(Article)
§

And admittedly, this is biography; it’s very personal. Even when he uses the collective pronoun “we,” the plural pronoun, it seems to me that most of the time he’s talking about himself. He just doesn’t want people to assume that he talks too much about himself so he softens it a little by using a plural pronoun. But he is really the one of whom he speaks; it’s all about him.

And there really is not a lot of exhortation in this book. There’s a lot of not – not a lot of practical instruction. In fact, there’s not really an immense amount of theology. This is biography. This is looking deep into the heart of the noblest of all apostles, the great apostle Paul. It is, in every sense, a remarkable book, and it lays out for us the pattern of Christian living that should be the goal for us because it was this man himself who said, “Be ye followers of me, as I am of Christ.”

I heard, when I was young, “Don’t ever pattern your life after another person; pattern it after Christ.” But I have a little difficulty with that, because I can’t quite comprehend Christ unless I can see Him in someone else. And I certainly see Him in Paul.

And so, as we go through this, and you keep saying to yourself, “This is all about Paul; this is all about Paul,” this is right. This is all about Paul being what God wants a man to be, and therefore, this is all about you being what Paul is.

Now, I guess it’s an old adage that you can’t tell the value of something by the package it comes in. And that is certainly true in terms of preachers. And that was certainly true in terms of Paul. Like the treasure of salvation in Matthew chapter 13, it was buried in the ground. A treasure down in the dirt, so precious that a man sold everything he had to buy it. Or the pearl that, at one particular time, was hidden in the ugly oyster, and when discovered was found to be a priceless pearl for which another man sold everything that he might gain it. In both of those cases, the container – the earth and the ugly shell of an oyster, didn’t reflect the value of the treasure they held. And that contrast is really the heart of this passage; the contrast between the treasure of gospel truth and the human container that it comes in.

Paul says in verse 7, “We have this treasure in earthen vessels.” And here we find in this text before us a startling and amazing contrast. A contrast between the shining glory of God in the face of Jesus Christ, and the feeble, imperfect, fragile, homely, container by which this glory is carried and conveyed to men.

Now, let me touch a little of the background again. Paul had established the church in Corinth over a period of nearly two years preaching there. Not long after he left, false apostles, false teachers came in, and their agenda was to teach lies. But in order to be heard, they had to dethrone Paul. And so, they started an all-out assault on Paul.

§

(Entries for locating text and elements)
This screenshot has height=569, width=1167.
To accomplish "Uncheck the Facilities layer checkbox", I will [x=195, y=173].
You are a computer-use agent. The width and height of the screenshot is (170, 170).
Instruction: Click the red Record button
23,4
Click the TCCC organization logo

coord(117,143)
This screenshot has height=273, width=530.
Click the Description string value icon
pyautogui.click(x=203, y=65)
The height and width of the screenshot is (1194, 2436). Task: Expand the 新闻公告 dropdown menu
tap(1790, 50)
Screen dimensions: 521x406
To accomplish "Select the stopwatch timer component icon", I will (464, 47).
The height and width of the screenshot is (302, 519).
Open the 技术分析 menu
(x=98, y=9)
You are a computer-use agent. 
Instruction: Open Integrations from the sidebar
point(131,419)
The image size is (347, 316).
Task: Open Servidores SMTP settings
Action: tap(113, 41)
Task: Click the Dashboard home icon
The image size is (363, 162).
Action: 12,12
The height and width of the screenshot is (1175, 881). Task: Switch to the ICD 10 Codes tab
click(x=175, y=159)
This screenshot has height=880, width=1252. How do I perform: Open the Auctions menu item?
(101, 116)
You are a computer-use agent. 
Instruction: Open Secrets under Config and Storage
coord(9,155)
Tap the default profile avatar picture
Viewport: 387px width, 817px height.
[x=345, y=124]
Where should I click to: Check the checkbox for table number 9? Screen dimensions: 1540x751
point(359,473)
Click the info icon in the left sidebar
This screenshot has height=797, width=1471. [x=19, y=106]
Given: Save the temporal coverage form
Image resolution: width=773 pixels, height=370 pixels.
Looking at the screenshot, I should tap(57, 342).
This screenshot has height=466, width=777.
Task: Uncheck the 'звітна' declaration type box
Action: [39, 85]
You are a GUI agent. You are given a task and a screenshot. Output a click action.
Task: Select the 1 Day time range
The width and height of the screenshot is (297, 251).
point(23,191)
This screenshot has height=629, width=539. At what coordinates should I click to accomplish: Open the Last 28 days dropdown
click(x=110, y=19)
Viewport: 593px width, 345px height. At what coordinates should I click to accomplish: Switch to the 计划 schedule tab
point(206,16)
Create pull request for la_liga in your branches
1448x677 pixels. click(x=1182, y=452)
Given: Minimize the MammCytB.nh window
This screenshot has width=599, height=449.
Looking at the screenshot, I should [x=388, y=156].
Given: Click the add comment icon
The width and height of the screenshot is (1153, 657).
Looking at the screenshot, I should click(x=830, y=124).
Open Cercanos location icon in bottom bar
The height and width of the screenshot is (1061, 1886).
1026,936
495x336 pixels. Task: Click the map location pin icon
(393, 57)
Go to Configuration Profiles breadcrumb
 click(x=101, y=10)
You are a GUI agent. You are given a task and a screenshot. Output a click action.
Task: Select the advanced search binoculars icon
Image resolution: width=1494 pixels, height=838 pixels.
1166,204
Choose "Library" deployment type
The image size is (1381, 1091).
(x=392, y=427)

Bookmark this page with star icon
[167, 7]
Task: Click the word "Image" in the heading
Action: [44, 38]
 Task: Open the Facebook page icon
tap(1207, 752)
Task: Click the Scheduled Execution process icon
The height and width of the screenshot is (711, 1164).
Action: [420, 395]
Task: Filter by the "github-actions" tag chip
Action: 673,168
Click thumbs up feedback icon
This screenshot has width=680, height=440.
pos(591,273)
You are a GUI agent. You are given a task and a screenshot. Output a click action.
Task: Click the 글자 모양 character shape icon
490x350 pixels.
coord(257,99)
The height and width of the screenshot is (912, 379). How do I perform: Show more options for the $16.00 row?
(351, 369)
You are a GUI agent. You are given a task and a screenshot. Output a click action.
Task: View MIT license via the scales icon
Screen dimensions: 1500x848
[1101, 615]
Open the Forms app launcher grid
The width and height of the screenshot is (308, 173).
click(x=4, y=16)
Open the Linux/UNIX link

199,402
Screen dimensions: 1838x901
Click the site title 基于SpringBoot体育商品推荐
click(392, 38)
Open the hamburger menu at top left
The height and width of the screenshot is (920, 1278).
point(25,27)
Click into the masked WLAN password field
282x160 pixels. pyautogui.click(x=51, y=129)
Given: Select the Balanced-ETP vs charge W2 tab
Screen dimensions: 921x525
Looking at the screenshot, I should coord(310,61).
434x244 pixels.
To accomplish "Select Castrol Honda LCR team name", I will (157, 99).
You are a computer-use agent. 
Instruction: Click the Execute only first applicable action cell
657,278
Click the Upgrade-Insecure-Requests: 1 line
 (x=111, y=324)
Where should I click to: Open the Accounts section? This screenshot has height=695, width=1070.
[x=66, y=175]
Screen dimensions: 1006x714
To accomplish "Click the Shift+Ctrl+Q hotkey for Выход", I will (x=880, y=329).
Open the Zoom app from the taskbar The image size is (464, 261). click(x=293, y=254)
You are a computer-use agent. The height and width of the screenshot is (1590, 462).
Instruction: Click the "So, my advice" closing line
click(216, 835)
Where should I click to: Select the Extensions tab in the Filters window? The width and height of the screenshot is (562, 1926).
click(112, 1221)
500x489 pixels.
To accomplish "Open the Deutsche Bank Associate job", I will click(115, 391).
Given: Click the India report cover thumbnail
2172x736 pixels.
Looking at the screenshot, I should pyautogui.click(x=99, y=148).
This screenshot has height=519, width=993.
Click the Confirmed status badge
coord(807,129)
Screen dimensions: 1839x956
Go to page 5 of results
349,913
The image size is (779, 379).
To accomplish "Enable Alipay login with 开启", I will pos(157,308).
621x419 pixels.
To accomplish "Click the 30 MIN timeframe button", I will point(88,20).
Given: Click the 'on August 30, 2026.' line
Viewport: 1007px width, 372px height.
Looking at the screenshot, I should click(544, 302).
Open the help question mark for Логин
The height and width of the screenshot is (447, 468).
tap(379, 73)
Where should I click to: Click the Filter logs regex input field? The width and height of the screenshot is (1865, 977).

§

(Exercise requirements)
(a) According to the sermon on Paul, over what period did Paul preach in Corinth while establishing the church there?
(b) Continue the sermon on Paul and the treasure in earthen vessels, picking up right after its final sentence.

(Set of answers)
(a) Nearly two years.

(b)
In the midst of his own congregation, in his absence, they tried to discredit him in every way conceivable. They were the emissaries of Satan, desiring to teach false doctrine, but they couldn’t get an audience until they had managed to assault Paul sufficiently, where the people no longer trusted him and began to trust them, and then they would be listening to the lies.

Their attack involved some very, very low blows. Their assault on Paul was merciless, relentless, and cheap. And part of their assault on him was a really unthinkable kind of attack. And they assaulted him on the basis of his personal defects. I mean they assaulted him on the basis of his physical blemishes, his human weaknesses, the way he looked, the way he spoke. In fact, when he addresses these false apostles directly, in verse 10 of chapter 10 of 2 Corinthians, he says that they said his letters are weighty and strong, but his personal presence is contemptible or unimpressive, along with his speech.

He is not an imposing person. He lacks charm; he lacks persona; he lacks good looks. He doesn’t have the personal presence and the personal power to motivate people. Some have even suggested that he was a small hunchback, and that he had a rather repulsive eye deformity that made him ugly to look at.

You say, “Where would people get such a thought?”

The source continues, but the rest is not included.